[PASSAGE SHOWN]
↓

Page last updated at 07:53 GMT, Tuesday, 10 February 2009

Smokers would quit for pets' sake

Dog
Pets can suffer the effects of passive smoke

Smokers are more likely to kick the habit to safeguard their pet's health than their own, US researchers say.

A survey of 3,300 pet owners found 28% of those who smoked would try to quit when told about the effects of passive smoking on their pets.

Other research has found exposure to smoke is linked with some cancers and other health problems in cats and dogs.

Yet few smokers realise the impact their habit has on their pets, the researchers wrote in Tobacco Control.

Several studies have linked smoke exposure with lymphoma in cats and nasal and lung cancer in dogs, the researchers said.

There have also been reports of allergic reactions in dogs, eye disease, respiratory problems and skin problems in birds and oral cancer in cats.

Smoking behaviour

The researchers from the Center for Health Promotion and Disease Prevention at Henry Ford Health System in Detroit set up an online survey to investigate smoking behaviour in the home and knowledge of the effects of second-hand smoke on their pets.

One in five respondents were smokers and more than one in four lived with at least one smoker.

The average number of cigarettes smoked was 13.5 a day, with around half of those smoked in the home.

Among those who smoked, 28.4% said that knowing that smoking was bad for their pets' health would spur them to give it up.

It is clear that people are prepared to give up some of the things they like doing if they think it is harming others
Professor Alan Maryon-Davis

And 8.7% said this would prompt them to ask their partners to quit, while around one in seven said they would tell their partner to smoke outdoors.

Among non-smokers, more than 16% said they would ask their partner to quit, and one in four said they would tell their partner to smoke outdoors.

The researchers said pet owners were a "devoted" bunch and public health campaigns would do well to focus on the detrimental impact of second-hand tobacco smoke on pets.

Study leader, Dr Sharon Milberger, said they were now doing further research to look at whether people actually quit when given information about the adverse effects on the health of their pets.

"Two out of three people in the US have pets and pet owners love their pets so it could be an interesting way of reaching out to people."

Professor Alan Maryon-Davis, president of the Faculty of Public Health, said it was an "interesting idea".

"It is clear that people are prepared to give up some of the things they like doing if they think it is harming others.

"The fact that 28% would consider giving up for the sake of their pet, that's something that might be useful for those preparing advice and and guidance for people."

↑

[DATA BELOW]
↓

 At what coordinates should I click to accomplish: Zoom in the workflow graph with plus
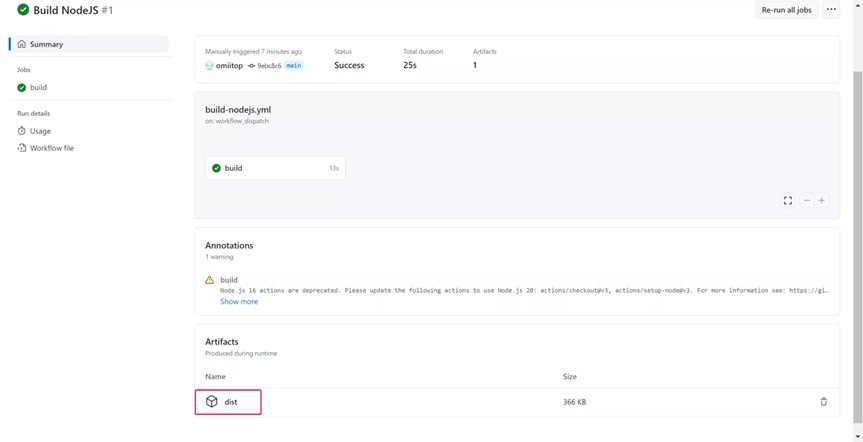pyautogui.click(x=822, y=200)
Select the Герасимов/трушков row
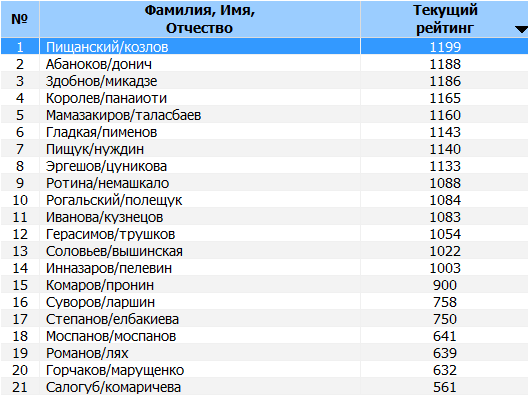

↑

[PROBLEM REQUIREMENTS] According to the article on smokers and pets, how many cigarettes a day did the smokers in the survey smoke on average?

[TASK RESPONSE] 13.5 a day